O foco do romance está nas motivações dos personagens e suas análises e na posição do narrador, há um espaço reservado para o leitor dentro do romance. Machado prima por outro tipo de leitura, não romântica, não realista, não naturalista ou positivista. Não que ele deixe de lado o Brasil (era comum nos romances do romantismo a exaltação ao amor a pátria, natureza, povo, religião e passado), mas ele alimenta outra forma de expressão, menos ufanista e mais social. O escritor privilegia o confronto de caracteres, faz com que os personagens sejam mais importantes que sequência de ações (como os elementos clássicos das narrativas/tragédias greco-romanas: pathos, peripécias, catarses, entre outros) e deixa de lado as narrativas repletas de costumes regionais e os êxtases poéticos.
Machado de Assis foi um mestre em manter uma ponte entre narrador e leitor, superou as expectativas daqueles leitores acostumados com as características centrais do Romantismo. O narrador de Machado dialoga com o leitor, com um tom respeitoso, porém totalmente irônico, e isso é fortemente marcado em sua obra Memórias póstumas de Brás Cubas.

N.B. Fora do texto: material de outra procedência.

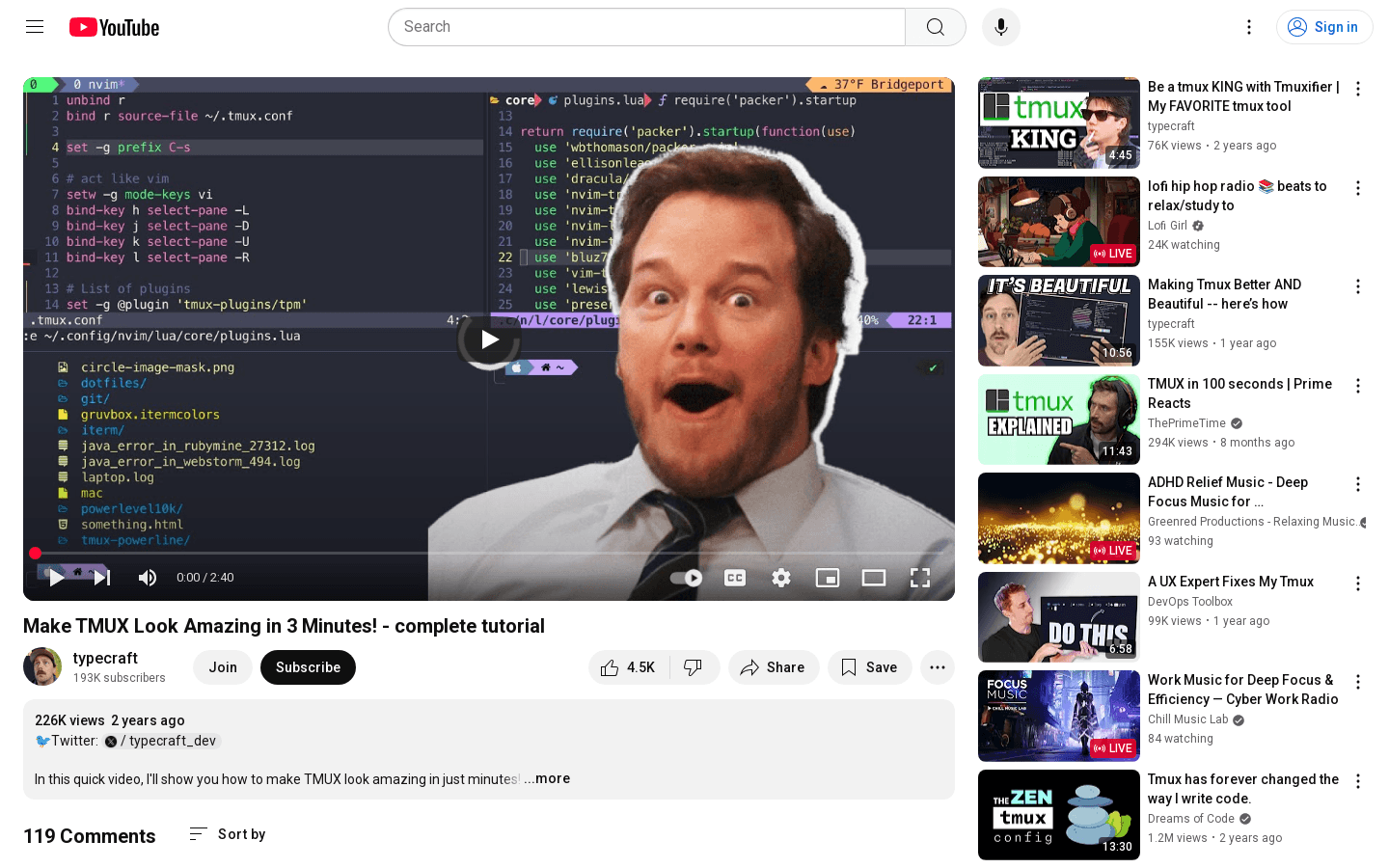Enable closed captions
The width and height of the screenshot is (1389, 868).
point(734,578)
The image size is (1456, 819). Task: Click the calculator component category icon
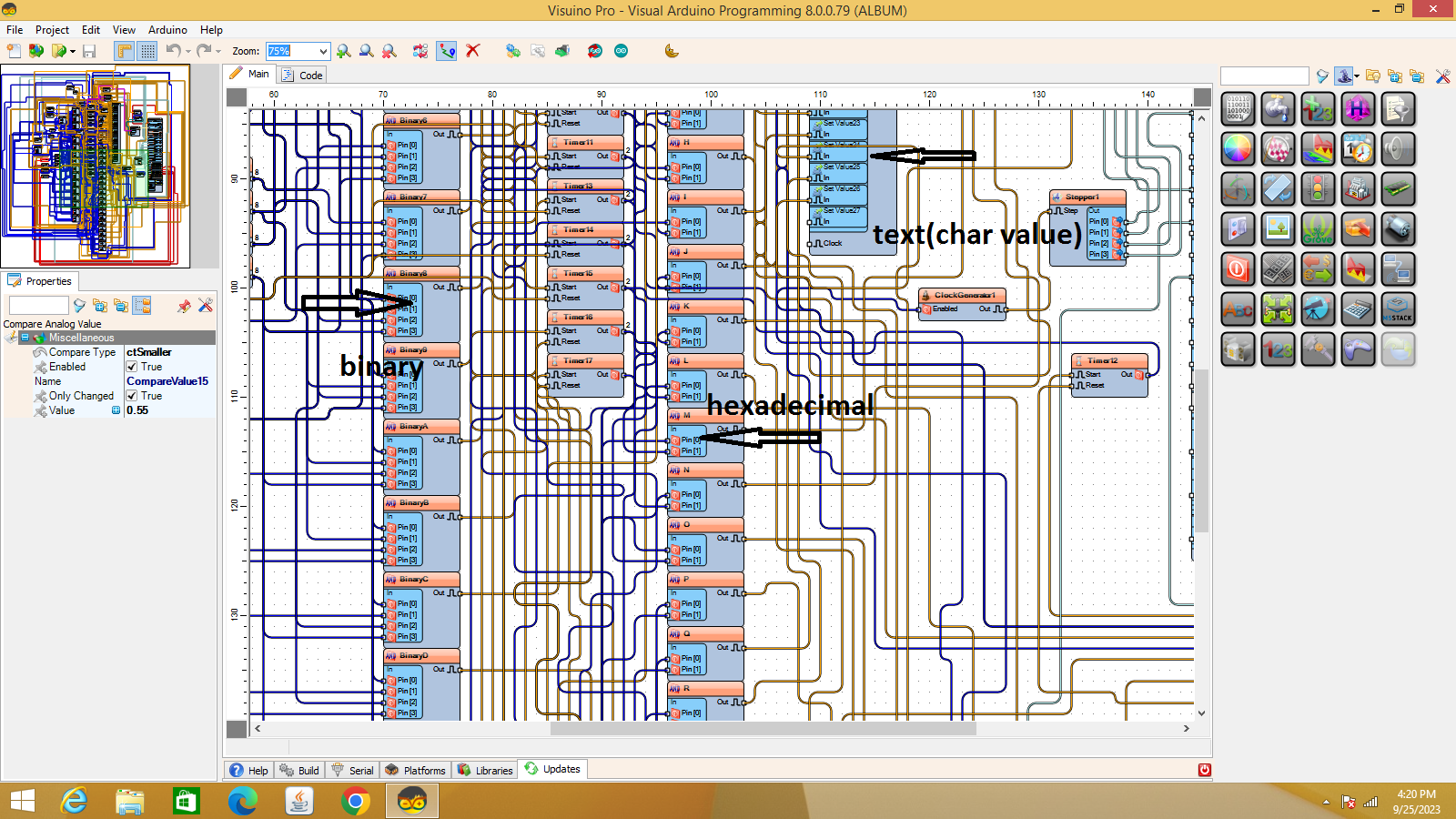(x=1358, y=308)
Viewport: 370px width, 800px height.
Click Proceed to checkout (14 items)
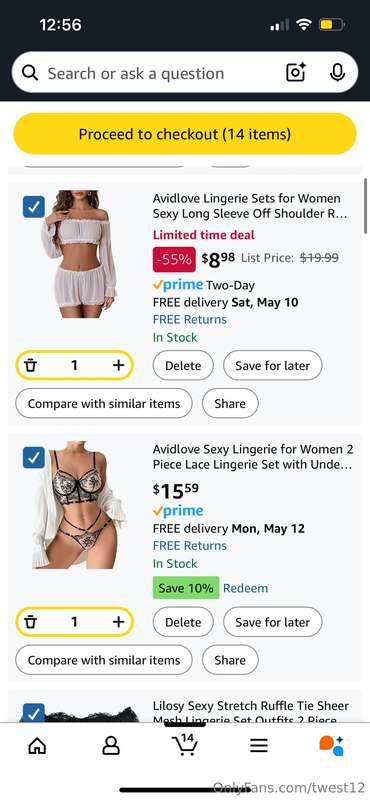(x=185, y=134)
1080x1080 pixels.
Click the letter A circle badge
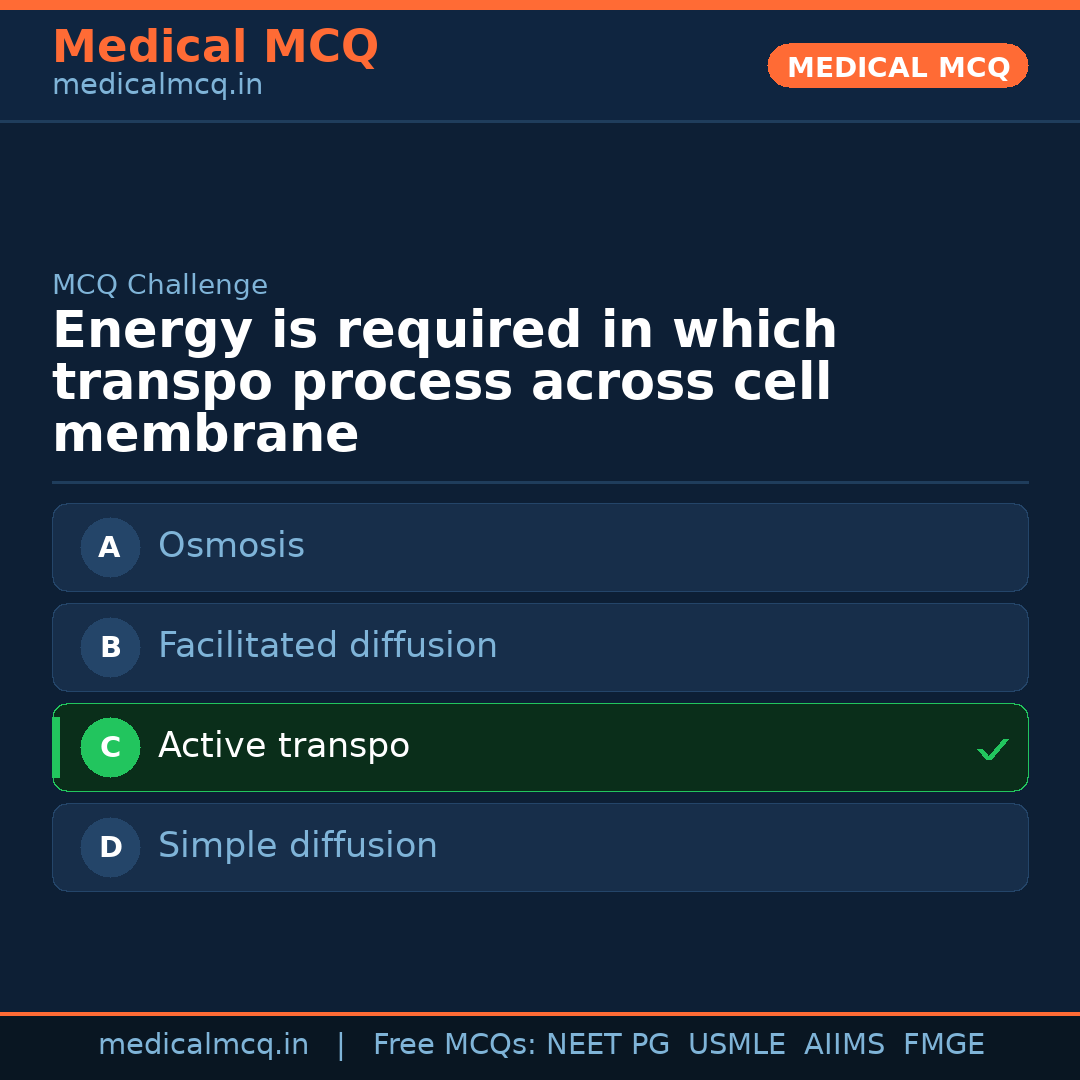pos(110,547)
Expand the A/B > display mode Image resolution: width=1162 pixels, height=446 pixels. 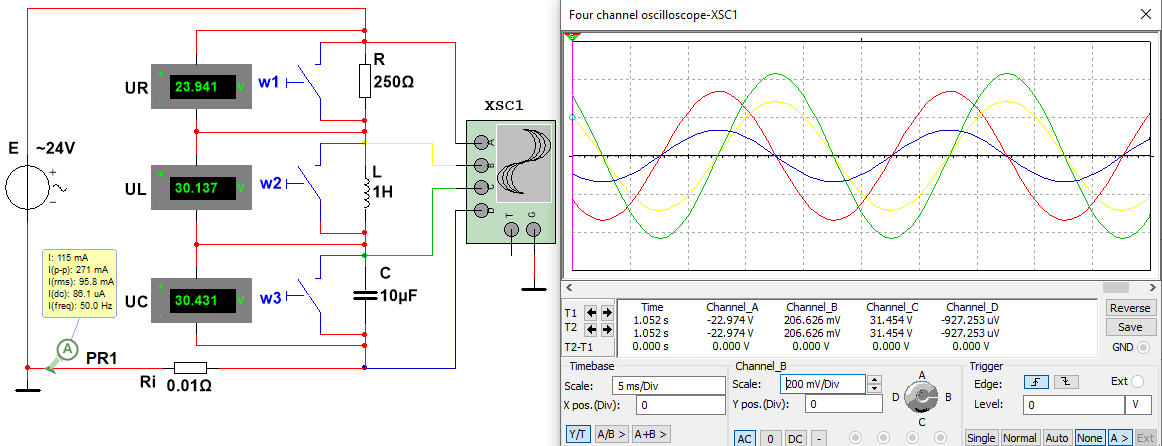(611, 434)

Inicialmente, a obra foi desenvolvida como folhetim, de março a dezembro de 1880, na Revista Brasileira. No ano seguinte, foi publicada como livro, pela Tipografia Nacional. É importante ressaltar que, nessa época, o romance precisava se adaptar aos novos tempos, não cabia mais mulheres como Lívia, deRessureição, uma obra que transitava em um casamento anulado, ciúmes doentios, brigas entre namorado terminando sozinha.
O defunto-narrador-personagem, Brás Cubas, cava um fosso entre dois mundos, uma revolução ideológica e também formal. Aprofundou o desprezo às idealizações do romantismo e feriu o mito do narrador onisciente, que tudo sabe e julga, deixou transparecer a consciência do indivíduo.